TO BE DONE: Pull out each line of the records below that contains the string "title". Only matches with the same capitalization count.

DATA IN THIS EXERCISE:
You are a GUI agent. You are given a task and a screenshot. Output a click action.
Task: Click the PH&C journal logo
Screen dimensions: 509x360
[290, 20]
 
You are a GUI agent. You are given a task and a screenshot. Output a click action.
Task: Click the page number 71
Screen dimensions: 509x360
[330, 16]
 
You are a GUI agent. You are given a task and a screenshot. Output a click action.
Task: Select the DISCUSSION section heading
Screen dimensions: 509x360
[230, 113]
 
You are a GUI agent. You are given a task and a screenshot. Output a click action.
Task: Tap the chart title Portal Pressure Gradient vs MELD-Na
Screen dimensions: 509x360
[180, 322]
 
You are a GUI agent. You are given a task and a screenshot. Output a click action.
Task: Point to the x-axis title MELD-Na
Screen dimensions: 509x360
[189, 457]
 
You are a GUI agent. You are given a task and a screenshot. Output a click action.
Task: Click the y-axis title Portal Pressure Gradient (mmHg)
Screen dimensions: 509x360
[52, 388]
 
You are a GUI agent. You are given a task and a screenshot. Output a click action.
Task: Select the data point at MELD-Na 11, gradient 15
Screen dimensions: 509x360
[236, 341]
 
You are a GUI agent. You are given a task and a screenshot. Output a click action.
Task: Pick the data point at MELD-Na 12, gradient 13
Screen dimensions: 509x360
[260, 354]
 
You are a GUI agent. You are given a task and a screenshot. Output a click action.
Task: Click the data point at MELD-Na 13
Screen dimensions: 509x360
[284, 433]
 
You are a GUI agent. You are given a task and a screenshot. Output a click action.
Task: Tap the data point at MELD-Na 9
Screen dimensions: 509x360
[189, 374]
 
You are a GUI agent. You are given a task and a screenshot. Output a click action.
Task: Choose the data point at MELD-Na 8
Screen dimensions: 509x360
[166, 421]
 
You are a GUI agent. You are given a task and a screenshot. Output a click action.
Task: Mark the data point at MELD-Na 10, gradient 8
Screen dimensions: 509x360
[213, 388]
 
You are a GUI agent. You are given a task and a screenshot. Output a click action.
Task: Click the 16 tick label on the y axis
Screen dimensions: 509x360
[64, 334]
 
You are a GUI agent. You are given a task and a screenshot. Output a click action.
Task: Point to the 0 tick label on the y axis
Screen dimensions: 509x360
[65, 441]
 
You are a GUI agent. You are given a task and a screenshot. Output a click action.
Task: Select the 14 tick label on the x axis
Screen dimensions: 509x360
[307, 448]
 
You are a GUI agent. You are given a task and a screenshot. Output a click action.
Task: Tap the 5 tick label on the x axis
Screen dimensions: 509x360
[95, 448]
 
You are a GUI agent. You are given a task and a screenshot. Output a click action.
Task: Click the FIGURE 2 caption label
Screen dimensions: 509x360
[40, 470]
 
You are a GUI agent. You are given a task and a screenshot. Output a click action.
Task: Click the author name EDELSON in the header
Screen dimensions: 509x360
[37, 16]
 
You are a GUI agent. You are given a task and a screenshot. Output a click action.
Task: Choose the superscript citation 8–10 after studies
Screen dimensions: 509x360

...

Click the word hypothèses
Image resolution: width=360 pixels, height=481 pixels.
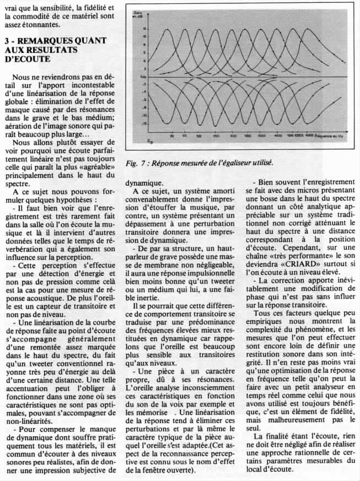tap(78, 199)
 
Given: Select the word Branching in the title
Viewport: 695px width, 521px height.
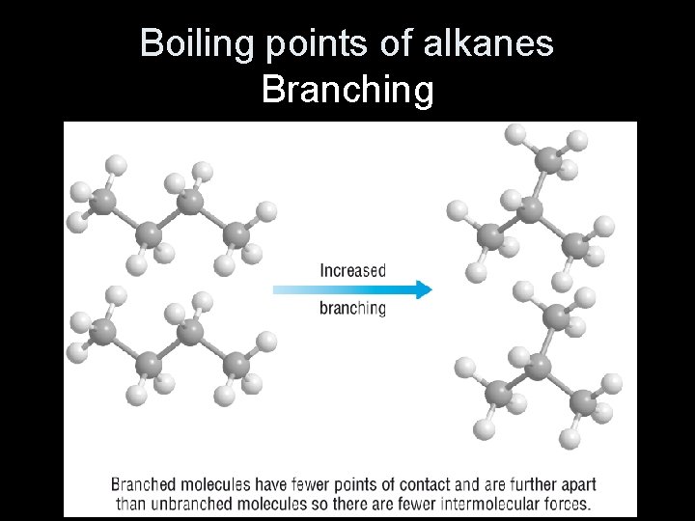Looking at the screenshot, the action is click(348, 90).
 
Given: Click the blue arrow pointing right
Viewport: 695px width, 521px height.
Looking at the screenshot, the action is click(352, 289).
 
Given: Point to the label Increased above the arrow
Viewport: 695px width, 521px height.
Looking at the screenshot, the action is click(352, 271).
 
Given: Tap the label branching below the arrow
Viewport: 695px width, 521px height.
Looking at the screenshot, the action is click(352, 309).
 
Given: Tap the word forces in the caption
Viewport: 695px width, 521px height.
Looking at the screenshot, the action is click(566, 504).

FINAL RESULT:
Task: Tap the chart title Portal Pressure Gradient vs MELD-Na
Task: Point to the x-axis title MELD-Na
Task: Click the y-axis title Portal Pressure Gradient (mmHg)
Given: Select the word Branching in the title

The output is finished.